* [PROBLEM TO WORK ON]: Switch every "delete" to "remove" in the stretch from the line containing "Task: Open Medien: Julian" through the line containing "tap(565, 481)". Return only those lines, with nothing else altered.

>> START

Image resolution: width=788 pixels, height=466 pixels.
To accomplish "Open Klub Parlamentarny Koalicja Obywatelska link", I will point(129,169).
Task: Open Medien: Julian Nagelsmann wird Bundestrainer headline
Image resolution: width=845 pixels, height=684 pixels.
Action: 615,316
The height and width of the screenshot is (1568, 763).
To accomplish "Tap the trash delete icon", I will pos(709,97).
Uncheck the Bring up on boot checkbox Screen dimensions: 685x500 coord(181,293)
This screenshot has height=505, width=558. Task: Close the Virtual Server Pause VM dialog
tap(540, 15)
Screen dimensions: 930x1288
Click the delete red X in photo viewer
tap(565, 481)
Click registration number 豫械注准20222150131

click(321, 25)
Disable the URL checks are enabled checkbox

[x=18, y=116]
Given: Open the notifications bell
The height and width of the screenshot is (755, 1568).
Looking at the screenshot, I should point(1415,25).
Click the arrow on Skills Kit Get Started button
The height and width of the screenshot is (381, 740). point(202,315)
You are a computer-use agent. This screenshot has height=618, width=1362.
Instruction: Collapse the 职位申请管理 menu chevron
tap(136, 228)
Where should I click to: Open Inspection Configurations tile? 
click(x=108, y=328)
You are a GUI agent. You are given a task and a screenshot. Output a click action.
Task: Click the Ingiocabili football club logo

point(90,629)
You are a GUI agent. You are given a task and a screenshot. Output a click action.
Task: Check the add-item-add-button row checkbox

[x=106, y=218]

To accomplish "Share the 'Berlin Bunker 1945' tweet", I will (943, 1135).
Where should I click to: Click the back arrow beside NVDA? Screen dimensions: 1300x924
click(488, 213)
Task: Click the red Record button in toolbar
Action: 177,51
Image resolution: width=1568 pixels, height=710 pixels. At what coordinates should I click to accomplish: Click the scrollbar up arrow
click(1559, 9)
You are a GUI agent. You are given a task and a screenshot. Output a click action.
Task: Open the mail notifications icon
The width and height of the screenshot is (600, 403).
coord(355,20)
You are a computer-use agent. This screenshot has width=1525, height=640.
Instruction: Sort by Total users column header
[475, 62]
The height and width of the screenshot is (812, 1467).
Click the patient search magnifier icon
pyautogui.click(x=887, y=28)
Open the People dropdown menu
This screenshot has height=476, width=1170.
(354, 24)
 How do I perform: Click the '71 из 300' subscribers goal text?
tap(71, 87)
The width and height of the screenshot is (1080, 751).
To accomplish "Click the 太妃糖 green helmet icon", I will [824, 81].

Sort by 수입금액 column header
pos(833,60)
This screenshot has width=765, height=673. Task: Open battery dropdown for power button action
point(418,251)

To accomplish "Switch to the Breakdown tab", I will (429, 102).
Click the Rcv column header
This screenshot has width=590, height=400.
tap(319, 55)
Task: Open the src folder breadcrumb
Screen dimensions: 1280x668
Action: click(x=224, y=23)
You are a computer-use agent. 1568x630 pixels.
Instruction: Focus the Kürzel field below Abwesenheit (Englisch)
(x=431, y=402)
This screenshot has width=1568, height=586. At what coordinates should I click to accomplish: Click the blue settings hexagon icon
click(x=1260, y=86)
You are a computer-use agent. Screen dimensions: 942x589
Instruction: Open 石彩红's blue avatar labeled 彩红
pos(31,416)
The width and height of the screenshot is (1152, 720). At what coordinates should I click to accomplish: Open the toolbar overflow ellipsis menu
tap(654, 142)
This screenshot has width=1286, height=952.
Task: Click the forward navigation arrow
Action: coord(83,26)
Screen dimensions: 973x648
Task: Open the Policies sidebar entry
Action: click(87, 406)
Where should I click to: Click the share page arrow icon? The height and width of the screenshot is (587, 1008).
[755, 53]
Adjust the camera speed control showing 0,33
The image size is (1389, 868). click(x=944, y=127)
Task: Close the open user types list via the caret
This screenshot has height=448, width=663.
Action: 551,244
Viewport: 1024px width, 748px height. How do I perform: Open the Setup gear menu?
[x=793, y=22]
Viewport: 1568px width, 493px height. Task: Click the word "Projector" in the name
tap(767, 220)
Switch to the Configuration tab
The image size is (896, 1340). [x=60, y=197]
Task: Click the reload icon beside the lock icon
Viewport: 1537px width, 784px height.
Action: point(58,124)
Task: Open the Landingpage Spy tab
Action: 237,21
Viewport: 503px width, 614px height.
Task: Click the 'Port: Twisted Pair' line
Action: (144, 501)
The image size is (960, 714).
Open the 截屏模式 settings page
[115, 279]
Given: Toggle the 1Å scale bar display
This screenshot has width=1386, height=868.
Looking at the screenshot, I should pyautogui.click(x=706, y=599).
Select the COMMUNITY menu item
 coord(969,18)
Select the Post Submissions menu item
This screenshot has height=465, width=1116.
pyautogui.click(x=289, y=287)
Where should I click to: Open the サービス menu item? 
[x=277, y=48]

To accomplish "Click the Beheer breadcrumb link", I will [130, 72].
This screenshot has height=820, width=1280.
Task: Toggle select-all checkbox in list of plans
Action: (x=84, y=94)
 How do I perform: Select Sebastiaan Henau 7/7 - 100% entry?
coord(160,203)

>> END

* [THE COMPLETED TASK]:
Task: Open Medien: Julian Nagelsmann wird Bundestrainer headline
Image resolution: width=845 pixels, height=684 pixels.
Action: 615,316
The height and width of the screenshot is (1568, 763).
To accomplish "Tap the trash remove icon", I will pos(709,97).
Uncheck the Bring up on boot checkbox Screen dimensions: 685x500 coord(181,293)
This screenshot has height=505, width=558. Task: Close the Virtual Server Pause VM dialog
tap(540, 15)
Screen dimensions: 930x1288
Click the remove red X in photo viewer
tap(565, 481)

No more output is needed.